◆ WRITTEN PROBLEM
Quote word for word the part of the listing below that runs from the line with "Given: Select the NPU hardware box" to the line with "Action: coord(105,37)", including both of those lines and nothing else.

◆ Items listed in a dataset
┏━━

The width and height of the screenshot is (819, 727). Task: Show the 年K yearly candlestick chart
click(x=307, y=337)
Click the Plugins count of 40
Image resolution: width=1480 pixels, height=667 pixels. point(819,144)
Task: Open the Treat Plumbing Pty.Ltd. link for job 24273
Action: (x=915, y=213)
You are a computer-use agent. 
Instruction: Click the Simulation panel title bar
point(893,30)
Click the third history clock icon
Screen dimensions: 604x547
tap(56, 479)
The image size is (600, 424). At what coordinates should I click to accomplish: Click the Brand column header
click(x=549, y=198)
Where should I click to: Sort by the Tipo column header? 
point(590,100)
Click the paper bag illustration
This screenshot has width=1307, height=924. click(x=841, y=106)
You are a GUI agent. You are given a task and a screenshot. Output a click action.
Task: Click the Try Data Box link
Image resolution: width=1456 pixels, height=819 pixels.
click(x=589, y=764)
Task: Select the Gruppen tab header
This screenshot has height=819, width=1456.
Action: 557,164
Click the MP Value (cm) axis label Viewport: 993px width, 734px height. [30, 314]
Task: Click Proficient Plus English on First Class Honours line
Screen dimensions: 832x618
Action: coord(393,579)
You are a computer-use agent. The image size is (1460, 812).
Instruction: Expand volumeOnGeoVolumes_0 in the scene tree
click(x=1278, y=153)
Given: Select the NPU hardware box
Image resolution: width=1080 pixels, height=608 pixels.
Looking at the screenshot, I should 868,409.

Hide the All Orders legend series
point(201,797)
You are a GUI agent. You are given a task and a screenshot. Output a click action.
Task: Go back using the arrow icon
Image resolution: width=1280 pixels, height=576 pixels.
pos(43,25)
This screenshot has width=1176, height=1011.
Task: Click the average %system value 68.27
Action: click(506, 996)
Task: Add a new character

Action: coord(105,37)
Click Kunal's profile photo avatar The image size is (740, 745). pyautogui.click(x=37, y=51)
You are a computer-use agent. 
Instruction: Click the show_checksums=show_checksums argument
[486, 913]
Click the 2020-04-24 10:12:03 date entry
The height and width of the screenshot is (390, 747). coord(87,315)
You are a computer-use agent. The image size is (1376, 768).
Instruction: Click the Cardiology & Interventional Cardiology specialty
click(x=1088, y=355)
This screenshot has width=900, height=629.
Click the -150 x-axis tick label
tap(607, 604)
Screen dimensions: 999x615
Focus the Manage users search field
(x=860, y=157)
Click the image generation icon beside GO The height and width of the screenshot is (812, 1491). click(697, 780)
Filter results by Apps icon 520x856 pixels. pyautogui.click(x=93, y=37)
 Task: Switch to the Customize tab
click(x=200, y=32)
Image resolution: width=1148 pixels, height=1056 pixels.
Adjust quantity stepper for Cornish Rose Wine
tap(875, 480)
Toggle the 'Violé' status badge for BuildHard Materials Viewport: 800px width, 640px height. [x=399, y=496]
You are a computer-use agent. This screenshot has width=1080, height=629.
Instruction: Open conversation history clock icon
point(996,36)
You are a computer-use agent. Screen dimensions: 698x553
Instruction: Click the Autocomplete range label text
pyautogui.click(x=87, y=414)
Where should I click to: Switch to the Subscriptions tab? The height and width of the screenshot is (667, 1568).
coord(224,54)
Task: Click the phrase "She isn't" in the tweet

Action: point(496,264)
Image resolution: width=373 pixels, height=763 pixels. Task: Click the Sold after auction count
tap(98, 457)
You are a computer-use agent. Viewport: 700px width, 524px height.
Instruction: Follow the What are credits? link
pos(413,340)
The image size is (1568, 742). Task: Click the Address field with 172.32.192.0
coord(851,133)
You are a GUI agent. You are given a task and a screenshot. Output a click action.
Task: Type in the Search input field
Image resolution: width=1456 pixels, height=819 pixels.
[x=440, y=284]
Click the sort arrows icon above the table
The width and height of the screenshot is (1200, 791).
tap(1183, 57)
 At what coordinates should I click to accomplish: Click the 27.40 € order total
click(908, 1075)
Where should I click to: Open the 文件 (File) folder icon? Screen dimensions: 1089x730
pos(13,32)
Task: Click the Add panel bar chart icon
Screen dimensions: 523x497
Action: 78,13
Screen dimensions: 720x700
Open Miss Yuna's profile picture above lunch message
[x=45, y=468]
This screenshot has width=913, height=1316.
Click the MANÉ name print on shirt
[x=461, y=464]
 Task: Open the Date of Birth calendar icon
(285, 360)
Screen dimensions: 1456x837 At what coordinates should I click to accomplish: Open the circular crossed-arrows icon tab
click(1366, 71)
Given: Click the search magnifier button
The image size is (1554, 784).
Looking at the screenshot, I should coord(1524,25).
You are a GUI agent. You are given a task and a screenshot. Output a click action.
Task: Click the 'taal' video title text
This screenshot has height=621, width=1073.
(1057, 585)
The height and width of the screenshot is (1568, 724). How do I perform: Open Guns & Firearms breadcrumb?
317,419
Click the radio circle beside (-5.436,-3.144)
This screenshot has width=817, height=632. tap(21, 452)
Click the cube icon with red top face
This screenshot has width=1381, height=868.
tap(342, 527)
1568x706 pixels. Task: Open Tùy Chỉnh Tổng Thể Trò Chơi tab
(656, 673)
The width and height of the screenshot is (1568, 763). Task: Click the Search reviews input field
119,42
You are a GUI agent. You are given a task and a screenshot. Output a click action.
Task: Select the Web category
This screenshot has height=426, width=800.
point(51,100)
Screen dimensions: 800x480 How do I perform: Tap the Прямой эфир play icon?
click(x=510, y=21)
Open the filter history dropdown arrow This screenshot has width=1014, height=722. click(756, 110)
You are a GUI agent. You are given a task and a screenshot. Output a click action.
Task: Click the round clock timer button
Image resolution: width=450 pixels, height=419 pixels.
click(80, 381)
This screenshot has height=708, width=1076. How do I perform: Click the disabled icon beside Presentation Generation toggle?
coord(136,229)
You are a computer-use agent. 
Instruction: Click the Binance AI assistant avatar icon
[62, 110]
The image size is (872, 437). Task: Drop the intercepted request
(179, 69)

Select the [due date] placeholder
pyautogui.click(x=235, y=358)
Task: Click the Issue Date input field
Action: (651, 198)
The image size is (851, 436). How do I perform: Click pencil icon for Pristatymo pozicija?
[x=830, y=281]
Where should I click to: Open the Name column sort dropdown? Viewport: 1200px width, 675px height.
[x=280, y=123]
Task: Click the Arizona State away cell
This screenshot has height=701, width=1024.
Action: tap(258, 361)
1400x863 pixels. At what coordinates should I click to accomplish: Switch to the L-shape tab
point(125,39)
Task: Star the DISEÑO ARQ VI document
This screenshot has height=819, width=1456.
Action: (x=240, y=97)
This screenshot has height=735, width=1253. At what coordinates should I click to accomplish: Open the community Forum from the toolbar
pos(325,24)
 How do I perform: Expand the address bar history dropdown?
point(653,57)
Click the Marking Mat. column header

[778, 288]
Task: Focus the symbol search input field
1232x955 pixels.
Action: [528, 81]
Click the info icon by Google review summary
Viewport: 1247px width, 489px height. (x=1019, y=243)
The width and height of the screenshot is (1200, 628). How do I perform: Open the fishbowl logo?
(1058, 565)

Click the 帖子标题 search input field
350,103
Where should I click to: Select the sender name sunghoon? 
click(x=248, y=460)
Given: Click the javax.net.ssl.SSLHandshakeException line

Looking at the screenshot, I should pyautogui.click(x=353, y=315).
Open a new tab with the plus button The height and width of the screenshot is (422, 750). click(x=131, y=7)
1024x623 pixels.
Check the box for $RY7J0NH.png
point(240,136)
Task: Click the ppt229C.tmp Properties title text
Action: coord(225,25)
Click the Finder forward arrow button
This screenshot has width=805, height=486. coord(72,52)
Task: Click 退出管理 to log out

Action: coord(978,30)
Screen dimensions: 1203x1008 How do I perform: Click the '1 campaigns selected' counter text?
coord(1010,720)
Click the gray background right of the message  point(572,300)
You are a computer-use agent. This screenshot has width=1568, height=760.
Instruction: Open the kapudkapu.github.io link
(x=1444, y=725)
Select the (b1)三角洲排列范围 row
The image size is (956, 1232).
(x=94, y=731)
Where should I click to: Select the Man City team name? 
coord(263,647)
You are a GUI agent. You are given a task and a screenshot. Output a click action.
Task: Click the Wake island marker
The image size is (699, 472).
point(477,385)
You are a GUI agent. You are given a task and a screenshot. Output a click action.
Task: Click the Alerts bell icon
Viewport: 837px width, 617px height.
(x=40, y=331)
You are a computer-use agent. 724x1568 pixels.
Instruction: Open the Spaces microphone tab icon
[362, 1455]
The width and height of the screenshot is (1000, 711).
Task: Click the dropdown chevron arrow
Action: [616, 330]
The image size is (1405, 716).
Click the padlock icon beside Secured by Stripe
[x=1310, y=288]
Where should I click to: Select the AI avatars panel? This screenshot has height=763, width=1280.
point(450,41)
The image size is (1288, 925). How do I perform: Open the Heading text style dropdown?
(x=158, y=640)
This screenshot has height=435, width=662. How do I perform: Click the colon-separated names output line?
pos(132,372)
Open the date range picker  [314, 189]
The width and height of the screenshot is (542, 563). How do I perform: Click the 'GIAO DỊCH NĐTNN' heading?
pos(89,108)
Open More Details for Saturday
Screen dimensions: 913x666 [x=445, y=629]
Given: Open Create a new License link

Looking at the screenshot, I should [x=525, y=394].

┗━━

◆ RIGHT ANSWER
Given: Select the NPU hardware box
Image resolution: width=1080 pixels, height=608 pixels.
Looking at the screenshot, I should 868,409.

Hide the All Orders legend series
point(201,797)
You are a GUI agent. You are given a task and a screenshot. Output a click action.
Task: Go back using the arrow icon
Image resolution: width=1280 pixels, height=576 pixels.
pos(43,25)
This screenshot has width=1176, height=1011.
Task: Click the average %system value 68.27
Action: click(506, 996)
Task: Add a new character

Action: coord(105,37)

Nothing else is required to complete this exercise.